* [DO THIS] Copy the data exactly, from the line with "You are a computer-use" up to and including the line with "Instruction: Open bbcBastian's avatar picture".

* [TASK DATA]
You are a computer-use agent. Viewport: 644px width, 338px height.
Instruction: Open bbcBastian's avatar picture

---

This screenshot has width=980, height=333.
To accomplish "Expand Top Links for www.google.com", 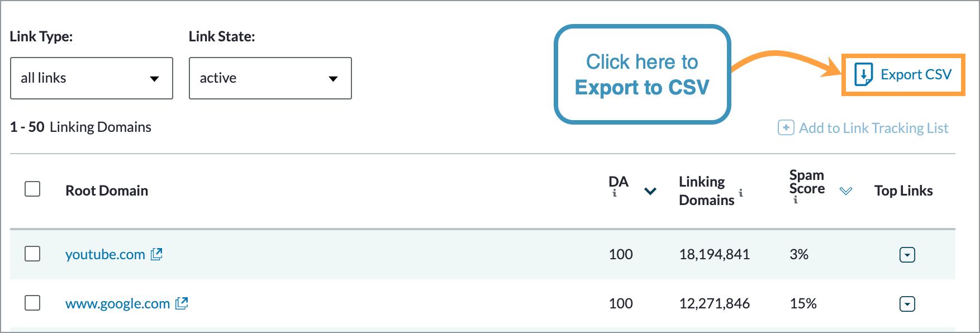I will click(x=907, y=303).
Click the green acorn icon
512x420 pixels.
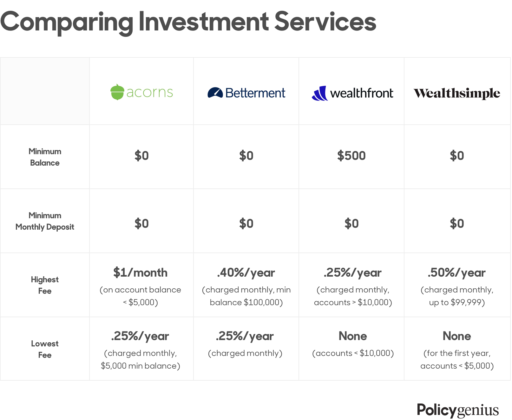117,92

* [WRITTEN ANSWER]
You are a computer-use agent. Viewport: 644px width, 338px height.
Instruction: Open bbcBastian's avatar picture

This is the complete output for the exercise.